Slow Living in 60 m²: A Room-by-Room Guide to a Calm, Lasting Dutch Apartment

To furnish a 60 m² Dutch apartment for slow living, buy fewer pieces but better ones: start with a "Big Three" investment (bed, sofa, dining table), keep everything light, low and multi-purpose so it suits narrow hallways and steep stairs, and add warmth through natural materials rather than clutter. The goal is a calm, lasting home you can carry from one rental to the next, not a room filled in a single weekend.

What does "slow living" actually mean in a small Dutch flat?

Slow living is choosing a few well-made, repairable pieces you genuinely use over a roomful of disposable ones. In a typical 60 m² Amsterdam, Utrecht or Rotterdam apartment, that philosophy is also practical: less square-metre pressure, fewer things to move up a steep canal-house staircase, and a calmer space to come home to. The test for every purchase is simple, would you happily carry this to your next flat, and could it be repaired rather than replaced?

This is the thinking behind our five style worlds, calm Japandi, textured Bohemian, pared-back Minimalist, moody Dark Academia and green Urban Jungle, so a small space reads as one coherent room instead of a mix of impulse buys.

Is it smarter to buy a few key pieces or furnish the whole room cheaply?

For a long-term, calm home, a few key pieces wins. Spreading a tight budget thinly across many cheap items usually means replacing most of them within a few years, paying more over time and sending more to landfill. Investing first in the pieces you touch daily, then adding slowly, costs less across a decade and looks more considered from day one.

Approach Up-front cost 10-year cost Best for
Furnish everything cheaply at once Low High (repeated replacement) Very short stays
Big Three first, then build slowly Medium Lower (fewer replacements) Slow living, frequent movers
Full high-end fit-out at once High Low but front-loaded Long-term owners

The "Big Three" first-investment strategy

Put your budget into the three pieces that carry daily life: a solid bed, a comfortable sofa, and a dining table that doubles as a desk. Buy these in real materials you can repair, then add lighting, storage and textiles over months. Smaller decor and lighting are the low-risk way to start, our lighting & decor pieces let you test the feel of a style world before committing to a big item.

Where can I buy compact furniture that still feels like real furniture?

The trick in 60 m² is choosing pieces that are light and airy to the eye but genuinely sturdy underfoot, slim solid-wood frames, raised legs that show floor, and honest joinery instead of bulky veneered boxes. A round or extendable table for two seats guests without dominating the room day-to-day; a slim solid-wood frame "reads" lighter than a chunky veneered one while lasting far longer.
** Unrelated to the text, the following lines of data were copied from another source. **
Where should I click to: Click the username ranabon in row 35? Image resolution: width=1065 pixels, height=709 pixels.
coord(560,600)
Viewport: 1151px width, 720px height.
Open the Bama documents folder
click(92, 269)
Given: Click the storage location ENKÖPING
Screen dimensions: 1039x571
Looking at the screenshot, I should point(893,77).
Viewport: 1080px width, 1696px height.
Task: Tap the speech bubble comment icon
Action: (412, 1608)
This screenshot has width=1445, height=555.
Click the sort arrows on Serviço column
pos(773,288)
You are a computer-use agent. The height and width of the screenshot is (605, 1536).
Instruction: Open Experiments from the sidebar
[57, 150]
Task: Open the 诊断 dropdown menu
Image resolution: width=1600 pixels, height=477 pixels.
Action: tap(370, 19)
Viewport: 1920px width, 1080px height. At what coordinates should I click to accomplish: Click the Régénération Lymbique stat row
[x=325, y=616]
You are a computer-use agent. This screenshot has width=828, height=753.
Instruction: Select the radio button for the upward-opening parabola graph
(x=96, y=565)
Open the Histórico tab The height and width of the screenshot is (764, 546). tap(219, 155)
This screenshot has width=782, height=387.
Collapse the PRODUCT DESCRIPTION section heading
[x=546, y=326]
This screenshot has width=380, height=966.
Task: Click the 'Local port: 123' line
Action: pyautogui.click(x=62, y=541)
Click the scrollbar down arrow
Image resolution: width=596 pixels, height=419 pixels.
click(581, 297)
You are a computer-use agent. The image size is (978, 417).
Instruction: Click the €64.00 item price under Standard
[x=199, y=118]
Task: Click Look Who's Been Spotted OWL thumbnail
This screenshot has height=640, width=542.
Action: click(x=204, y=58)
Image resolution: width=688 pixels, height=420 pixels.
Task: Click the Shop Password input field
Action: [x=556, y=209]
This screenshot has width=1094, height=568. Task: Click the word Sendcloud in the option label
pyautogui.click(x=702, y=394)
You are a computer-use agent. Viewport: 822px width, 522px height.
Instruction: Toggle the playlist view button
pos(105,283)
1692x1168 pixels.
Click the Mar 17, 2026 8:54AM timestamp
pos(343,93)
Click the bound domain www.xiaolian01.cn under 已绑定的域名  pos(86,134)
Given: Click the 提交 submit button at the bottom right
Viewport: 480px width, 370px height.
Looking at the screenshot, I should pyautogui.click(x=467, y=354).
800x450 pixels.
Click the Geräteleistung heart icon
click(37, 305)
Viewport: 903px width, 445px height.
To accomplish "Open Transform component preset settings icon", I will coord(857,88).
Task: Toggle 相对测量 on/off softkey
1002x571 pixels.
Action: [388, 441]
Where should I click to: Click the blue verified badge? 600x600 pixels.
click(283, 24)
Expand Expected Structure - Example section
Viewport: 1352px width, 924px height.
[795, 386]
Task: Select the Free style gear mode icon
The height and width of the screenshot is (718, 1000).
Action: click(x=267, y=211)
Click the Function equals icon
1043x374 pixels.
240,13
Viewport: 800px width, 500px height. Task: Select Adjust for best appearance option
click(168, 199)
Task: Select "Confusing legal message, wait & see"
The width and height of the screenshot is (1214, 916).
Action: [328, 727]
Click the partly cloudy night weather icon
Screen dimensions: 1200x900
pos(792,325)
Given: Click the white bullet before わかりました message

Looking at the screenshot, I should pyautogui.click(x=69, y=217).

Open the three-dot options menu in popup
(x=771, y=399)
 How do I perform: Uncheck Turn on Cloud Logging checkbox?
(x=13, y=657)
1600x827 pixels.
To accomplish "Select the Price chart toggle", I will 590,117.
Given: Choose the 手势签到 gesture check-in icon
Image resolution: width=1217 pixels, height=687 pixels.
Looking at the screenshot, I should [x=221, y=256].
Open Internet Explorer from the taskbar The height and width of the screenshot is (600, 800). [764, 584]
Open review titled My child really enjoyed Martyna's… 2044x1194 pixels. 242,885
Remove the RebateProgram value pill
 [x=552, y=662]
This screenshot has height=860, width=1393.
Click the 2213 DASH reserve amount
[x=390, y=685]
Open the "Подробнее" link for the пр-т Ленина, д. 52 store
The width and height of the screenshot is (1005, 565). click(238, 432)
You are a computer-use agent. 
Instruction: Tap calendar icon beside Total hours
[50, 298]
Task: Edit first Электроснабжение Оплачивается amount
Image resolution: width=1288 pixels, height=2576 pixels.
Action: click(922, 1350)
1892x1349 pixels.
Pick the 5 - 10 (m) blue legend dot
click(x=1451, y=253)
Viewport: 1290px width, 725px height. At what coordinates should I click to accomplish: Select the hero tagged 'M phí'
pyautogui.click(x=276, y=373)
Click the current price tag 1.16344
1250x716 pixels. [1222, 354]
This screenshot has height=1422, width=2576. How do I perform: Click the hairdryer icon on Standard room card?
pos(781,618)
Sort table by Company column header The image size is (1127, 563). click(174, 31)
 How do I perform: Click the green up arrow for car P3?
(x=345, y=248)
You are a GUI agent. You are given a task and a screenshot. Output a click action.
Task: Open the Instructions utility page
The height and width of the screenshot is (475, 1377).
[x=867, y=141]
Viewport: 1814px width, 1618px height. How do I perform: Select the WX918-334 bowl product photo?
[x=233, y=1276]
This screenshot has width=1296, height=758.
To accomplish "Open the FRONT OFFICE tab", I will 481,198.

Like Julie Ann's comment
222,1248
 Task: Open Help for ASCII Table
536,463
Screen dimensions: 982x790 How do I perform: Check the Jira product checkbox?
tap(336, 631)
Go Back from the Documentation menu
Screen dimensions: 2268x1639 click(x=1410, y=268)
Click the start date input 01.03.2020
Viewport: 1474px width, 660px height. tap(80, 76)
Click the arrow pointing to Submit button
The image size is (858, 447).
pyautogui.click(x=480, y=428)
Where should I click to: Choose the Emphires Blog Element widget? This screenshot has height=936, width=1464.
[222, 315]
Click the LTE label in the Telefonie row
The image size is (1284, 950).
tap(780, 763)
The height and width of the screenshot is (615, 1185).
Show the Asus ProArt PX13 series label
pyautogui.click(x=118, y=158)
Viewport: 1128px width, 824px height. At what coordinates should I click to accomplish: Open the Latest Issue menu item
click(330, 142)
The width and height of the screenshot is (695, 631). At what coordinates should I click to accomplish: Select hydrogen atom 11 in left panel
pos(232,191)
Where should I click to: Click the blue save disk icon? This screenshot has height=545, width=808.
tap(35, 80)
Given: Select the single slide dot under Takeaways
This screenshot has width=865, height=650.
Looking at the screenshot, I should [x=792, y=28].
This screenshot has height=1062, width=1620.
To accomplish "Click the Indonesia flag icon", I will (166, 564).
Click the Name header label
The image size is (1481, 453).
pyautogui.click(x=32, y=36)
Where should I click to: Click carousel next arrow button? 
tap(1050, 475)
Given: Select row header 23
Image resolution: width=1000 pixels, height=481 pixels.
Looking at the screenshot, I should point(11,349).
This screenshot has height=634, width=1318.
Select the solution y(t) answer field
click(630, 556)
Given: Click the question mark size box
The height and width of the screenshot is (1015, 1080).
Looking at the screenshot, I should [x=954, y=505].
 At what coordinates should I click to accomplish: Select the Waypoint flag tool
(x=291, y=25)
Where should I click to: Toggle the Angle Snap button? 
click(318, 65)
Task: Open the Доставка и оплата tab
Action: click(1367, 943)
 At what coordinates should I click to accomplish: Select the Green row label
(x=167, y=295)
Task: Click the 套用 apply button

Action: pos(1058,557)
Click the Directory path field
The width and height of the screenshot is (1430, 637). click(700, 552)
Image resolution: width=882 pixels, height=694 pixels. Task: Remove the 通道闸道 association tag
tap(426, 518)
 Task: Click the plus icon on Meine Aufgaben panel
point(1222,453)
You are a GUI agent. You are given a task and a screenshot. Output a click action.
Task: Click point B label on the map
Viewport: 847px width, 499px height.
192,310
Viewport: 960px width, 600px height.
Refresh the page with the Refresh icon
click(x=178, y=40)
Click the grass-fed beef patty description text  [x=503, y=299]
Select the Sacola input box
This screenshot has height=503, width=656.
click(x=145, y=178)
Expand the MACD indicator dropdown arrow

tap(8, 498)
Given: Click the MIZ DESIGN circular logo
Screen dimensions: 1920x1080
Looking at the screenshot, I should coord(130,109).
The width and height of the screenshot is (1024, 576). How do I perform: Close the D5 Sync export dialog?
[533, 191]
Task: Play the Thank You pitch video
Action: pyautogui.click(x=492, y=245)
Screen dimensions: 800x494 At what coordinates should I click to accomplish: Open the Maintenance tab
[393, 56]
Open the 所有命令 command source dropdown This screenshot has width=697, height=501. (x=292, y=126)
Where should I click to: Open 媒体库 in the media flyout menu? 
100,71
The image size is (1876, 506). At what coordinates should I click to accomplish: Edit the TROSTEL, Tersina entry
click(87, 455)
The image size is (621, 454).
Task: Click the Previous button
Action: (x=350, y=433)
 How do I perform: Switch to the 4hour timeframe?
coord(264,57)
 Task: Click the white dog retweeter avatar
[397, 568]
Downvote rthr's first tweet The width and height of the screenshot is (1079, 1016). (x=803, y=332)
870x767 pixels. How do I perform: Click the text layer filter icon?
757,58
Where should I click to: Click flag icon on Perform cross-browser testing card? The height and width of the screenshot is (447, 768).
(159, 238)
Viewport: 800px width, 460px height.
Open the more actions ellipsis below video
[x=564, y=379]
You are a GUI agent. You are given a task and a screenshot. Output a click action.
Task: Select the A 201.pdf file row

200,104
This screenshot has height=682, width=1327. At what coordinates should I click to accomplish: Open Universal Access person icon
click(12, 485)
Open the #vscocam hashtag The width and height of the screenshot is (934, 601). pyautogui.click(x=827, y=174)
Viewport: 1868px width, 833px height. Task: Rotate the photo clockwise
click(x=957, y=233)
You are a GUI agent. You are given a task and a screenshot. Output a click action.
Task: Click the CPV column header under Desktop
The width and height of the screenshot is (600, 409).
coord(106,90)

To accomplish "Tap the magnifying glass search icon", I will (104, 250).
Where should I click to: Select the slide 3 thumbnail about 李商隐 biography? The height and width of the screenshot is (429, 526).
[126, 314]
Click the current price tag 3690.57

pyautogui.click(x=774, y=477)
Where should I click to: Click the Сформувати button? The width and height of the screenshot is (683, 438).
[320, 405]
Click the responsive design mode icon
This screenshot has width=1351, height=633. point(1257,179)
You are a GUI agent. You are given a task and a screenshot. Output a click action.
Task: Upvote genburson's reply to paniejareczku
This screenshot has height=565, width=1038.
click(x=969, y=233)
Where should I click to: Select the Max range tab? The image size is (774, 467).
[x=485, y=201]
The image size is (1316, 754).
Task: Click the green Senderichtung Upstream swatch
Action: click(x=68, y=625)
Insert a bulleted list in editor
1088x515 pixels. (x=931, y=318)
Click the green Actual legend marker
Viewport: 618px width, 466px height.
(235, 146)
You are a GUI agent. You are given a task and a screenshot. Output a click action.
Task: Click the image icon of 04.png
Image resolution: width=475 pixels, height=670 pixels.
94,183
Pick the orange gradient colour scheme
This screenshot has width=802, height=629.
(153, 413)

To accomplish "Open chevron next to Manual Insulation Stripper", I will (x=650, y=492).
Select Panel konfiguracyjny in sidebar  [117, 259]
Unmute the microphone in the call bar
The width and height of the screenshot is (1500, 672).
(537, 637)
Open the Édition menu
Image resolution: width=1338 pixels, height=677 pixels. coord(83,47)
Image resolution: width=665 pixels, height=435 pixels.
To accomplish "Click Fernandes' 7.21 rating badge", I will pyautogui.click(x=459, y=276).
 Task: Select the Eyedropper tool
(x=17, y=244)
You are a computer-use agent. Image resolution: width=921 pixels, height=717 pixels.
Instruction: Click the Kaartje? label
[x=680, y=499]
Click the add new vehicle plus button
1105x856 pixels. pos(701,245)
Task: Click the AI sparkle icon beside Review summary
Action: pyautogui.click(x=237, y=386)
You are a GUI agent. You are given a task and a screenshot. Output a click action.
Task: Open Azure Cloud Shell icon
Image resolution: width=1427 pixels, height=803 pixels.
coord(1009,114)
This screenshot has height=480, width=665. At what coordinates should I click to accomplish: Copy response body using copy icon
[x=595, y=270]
A room-by-room plan for 60 m²

  • Entryway / narrow hallway: one wall-mounted hook rail, a slim bench with shoe storage, a mirror to bounce light. Keep the floor clear so the steep stairs and door swing stay usable.
  • Living room: a right-sized sofa (a two-and-a-half-seater often beats a cramped three), a nesting coffee table, and one tall plant for an Urban Jungle lift instead of many small ornaments.
  • Sleeping: a solid bed with built-in or under-bed storage, two compact bedside tables, soft layered textiles. In a studio, a low bed keeps sightlines open.
  • Work-from-home: skip a dedicated office. A dining table that works as a desk, plus a comfortable chair and a single shelf, keeps a home office from eating your living space.

How do I keep it move-friendly as a renter?

Dutch renters move often, so favour modular and flat-shippable pieces: sofas with removable, washable covers; shelving that reconfigures to a new wall; tables and beds that knock down with standard tools. Repairable, demountable construction means a scratch from a move is fixed, not fatal, and the piece is worth keeping for the next flat. Because big-ticket decisions deserve time, every order is backed by our 30-night home trial, so you can live with a piece in your actual light and layout before deciding.

A simple buying order for the first year

  • Month 1: the Big Three (bed, sofa, dining/desk table).
  • Months 2–4: lighting, one rug, bedroom storage.
  • Months 5–12: shelving, plants, art and the small decor that sets your style world.

Furnished this way, a 60 m² flat fills out slowly and intentionally, and every piece earns its place.